In the entries below, every line that contains "clock" must be located and copied.

[SOURCE MATERIAL]

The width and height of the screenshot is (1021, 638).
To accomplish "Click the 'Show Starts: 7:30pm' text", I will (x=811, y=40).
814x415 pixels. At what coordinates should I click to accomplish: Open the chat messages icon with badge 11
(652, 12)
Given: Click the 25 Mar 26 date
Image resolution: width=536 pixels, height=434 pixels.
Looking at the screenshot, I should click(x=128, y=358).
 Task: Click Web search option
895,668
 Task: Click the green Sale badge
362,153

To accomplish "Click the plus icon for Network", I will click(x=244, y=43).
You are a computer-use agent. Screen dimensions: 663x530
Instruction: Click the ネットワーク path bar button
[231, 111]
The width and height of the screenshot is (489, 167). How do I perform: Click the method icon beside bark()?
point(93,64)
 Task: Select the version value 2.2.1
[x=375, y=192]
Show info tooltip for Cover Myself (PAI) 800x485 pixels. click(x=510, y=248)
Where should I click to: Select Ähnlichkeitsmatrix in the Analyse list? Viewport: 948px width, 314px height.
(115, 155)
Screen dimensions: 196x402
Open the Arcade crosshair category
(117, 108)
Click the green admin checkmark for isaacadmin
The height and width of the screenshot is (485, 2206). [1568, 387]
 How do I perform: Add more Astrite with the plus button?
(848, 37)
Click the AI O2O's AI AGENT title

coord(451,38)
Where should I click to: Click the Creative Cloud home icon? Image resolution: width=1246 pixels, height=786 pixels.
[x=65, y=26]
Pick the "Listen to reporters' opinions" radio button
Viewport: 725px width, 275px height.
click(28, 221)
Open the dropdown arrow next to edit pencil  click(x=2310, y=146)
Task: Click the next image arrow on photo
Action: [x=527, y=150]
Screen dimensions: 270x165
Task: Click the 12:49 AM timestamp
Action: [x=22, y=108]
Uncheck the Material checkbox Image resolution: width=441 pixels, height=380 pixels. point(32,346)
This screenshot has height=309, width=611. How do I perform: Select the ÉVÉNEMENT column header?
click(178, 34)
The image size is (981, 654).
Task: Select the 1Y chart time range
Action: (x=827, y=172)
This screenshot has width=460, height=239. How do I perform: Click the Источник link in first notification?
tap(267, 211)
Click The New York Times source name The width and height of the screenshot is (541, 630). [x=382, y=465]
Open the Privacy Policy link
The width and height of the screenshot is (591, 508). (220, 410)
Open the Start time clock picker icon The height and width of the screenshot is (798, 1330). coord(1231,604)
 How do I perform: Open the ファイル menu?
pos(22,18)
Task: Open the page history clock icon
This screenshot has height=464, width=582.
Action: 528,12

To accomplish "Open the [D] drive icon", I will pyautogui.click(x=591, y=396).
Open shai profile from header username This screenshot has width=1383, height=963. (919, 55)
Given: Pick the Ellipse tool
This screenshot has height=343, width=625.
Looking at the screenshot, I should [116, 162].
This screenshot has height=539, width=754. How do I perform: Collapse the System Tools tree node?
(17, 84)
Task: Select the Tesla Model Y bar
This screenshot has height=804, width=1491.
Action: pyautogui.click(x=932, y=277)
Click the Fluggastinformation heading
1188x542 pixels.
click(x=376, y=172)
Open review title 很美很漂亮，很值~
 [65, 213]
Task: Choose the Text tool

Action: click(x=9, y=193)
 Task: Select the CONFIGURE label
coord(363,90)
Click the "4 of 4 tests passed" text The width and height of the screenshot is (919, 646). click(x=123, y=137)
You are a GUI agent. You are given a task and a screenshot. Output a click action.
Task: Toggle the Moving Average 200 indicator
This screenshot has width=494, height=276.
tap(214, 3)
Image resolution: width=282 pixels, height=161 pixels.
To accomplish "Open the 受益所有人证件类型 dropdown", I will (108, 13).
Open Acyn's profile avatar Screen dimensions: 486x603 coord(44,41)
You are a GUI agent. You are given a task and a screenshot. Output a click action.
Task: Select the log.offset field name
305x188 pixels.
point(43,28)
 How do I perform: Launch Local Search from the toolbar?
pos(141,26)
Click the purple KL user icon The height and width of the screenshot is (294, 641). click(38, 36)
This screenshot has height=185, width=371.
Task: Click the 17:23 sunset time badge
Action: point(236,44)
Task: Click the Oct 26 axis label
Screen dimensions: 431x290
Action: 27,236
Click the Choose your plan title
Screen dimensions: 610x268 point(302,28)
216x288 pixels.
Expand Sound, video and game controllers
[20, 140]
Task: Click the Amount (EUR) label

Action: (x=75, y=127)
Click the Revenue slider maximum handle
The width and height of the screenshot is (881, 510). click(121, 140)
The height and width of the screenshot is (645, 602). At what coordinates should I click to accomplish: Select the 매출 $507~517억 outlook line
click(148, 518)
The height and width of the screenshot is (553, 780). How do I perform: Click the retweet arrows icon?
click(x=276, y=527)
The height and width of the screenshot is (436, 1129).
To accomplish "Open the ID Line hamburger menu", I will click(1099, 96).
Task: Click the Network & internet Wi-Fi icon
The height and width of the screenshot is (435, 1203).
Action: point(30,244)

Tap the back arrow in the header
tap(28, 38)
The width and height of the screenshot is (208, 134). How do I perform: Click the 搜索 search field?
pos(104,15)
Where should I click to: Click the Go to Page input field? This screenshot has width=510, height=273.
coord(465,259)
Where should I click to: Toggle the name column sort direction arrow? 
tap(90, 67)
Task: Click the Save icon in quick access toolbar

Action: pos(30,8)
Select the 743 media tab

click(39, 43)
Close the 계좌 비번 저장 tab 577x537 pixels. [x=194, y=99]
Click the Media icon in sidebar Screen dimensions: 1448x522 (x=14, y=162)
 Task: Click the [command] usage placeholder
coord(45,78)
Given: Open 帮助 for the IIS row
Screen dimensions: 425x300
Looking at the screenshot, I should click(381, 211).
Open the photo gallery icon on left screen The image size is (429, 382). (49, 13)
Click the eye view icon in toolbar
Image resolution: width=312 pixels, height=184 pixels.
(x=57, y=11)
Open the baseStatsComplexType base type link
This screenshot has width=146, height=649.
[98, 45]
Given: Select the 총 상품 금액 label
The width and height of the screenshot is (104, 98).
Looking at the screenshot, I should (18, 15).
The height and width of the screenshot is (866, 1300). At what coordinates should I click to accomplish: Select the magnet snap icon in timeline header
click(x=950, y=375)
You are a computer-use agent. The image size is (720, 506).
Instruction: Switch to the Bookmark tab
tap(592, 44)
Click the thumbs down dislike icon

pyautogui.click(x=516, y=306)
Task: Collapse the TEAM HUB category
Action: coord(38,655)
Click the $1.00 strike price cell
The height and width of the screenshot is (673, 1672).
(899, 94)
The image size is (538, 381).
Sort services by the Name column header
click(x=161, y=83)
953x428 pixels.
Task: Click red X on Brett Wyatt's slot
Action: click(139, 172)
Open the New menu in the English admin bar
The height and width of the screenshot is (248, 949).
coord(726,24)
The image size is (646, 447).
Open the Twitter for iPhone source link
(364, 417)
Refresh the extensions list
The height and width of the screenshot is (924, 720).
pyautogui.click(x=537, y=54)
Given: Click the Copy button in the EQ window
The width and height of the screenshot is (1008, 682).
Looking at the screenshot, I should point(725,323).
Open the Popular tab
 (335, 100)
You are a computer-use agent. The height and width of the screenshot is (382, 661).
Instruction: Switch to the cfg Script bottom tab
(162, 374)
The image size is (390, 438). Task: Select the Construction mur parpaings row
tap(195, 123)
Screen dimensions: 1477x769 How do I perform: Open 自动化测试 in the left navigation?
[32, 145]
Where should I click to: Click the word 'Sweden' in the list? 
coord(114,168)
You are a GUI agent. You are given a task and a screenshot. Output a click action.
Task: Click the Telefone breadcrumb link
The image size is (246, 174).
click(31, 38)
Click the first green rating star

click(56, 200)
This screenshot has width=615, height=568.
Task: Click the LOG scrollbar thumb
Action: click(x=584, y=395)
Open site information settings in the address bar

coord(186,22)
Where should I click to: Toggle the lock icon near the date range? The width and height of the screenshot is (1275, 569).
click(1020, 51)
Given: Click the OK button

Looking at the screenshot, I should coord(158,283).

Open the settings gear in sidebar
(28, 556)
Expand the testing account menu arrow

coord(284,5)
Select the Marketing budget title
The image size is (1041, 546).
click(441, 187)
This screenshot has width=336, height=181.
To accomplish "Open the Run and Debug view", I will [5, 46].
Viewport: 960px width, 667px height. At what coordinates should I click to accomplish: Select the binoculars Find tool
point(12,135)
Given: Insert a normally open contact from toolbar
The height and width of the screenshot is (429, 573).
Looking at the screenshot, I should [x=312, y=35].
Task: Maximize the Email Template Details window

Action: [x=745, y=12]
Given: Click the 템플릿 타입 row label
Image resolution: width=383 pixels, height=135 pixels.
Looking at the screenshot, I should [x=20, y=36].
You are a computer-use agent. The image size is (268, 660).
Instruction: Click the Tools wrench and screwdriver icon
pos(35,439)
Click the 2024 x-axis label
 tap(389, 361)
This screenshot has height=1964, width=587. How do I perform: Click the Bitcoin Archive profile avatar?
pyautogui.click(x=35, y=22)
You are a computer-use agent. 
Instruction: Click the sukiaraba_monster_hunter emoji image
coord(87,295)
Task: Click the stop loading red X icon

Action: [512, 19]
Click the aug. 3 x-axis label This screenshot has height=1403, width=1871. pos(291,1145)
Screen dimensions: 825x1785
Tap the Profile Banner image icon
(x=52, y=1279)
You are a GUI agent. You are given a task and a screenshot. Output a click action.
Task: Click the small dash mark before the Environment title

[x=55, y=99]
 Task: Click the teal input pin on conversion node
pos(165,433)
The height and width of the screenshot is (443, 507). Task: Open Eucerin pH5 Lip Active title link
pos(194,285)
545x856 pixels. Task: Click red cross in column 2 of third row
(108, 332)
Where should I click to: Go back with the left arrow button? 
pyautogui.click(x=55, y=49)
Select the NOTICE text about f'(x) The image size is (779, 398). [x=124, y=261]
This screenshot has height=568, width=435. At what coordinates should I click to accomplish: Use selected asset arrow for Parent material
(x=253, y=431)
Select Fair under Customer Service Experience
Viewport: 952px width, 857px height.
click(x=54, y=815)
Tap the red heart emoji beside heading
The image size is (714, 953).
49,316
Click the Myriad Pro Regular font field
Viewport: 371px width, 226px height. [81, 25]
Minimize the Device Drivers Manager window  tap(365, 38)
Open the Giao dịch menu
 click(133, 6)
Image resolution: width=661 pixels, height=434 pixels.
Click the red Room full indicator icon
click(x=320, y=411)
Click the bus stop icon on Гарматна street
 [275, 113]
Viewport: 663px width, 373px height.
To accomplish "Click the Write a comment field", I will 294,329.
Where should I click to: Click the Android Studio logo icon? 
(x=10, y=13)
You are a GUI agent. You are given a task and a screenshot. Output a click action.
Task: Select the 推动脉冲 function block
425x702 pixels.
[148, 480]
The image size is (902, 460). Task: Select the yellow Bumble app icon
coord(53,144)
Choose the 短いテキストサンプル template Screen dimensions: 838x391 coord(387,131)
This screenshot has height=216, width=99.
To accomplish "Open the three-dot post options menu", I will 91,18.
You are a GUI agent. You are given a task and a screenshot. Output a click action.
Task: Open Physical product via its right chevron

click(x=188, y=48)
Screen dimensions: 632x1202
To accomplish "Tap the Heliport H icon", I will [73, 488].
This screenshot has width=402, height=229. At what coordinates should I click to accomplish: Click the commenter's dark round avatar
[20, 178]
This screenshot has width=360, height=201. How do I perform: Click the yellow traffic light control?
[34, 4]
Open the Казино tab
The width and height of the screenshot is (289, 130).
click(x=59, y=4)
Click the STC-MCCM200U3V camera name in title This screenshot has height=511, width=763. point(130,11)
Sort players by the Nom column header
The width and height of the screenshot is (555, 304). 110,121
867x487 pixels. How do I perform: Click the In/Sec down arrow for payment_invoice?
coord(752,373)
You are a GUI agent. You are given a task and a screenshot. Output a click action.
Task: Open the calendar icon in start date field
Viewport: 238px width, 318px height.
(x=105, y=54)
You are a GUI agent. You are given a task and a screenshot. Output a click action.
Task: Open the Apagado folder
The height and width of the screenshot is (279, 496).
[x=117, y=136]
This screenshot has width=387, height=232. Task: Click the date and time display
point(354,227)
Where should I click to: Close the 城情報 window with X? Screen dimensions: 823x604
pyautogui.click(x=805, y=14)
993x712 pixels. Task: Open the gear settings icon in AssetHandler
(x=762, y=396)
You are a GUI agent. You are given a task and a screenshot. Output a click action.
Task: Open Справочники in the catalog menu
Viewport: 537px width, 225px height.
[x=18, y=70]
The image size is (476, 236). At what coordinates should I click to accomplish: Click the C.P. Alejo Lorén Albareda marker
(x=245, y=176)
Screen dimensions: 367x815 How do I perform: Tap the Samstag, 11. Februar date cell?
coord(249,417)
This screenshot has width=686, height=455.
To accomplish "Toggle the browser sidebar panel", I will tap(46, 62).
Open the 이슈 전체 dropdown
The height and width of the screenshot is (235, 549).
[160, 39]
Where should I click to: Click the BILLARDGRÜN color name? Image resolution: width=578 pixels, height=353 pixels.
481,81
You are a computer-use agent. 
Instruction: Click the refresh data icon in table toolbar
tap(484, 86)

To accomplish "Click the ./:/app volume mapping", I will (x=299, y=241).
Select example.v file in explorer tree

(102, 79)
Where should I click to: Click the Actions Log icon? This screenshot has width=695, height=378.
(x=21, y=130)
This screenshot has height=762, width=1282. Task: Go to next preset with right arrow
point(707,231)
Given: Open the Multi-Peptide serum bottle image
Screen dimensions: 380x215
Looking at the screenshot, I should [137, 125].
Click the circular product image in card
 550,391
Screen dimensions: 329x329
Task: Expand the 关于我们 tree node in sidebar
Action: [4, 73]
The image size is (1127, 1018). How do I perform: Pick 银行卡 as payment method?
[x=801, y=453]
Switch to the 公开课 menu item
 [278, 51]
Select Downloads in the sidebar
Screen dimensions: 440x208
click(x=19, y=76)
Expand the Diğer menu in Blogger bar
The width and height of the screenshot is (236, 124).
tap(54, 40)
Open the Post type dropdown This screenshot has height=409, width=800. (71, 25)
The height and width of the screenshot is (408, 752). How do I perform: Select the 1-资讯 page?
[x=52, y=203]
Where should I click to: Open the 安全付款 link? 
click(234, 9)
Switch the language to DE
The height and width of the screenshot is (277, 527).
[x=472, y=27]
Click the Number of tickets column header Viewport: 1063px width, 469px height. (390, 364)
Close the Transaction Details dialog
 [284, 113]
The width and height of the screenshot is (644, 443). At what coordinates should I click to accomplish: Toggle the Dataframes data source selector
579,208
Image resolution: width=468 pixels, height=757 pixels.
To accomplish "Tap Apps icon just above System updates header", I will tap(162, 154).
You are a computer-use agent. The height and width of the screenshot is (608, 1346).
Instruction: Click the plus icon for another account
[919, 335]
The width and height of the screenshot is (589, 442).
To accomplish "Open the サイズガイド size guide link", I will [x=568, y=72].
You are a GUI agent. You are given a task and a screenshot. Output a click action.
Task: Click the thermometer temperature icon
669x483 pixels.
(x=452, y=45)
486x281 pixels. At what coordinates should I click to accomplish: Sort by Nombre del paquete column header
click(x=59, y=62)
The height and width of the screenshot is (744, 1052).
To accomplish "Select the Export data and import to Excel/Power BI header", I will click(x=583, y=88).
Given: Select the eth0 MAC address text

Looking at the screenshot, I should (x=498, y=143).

[/SOURCE MATERIAL]

ANSWER FOR THIS EXERCISE
Open the Start time clock picker icon The height and width of the screenshot is (798, 1330). coord(1231,604)
Task: Open the page history clock icon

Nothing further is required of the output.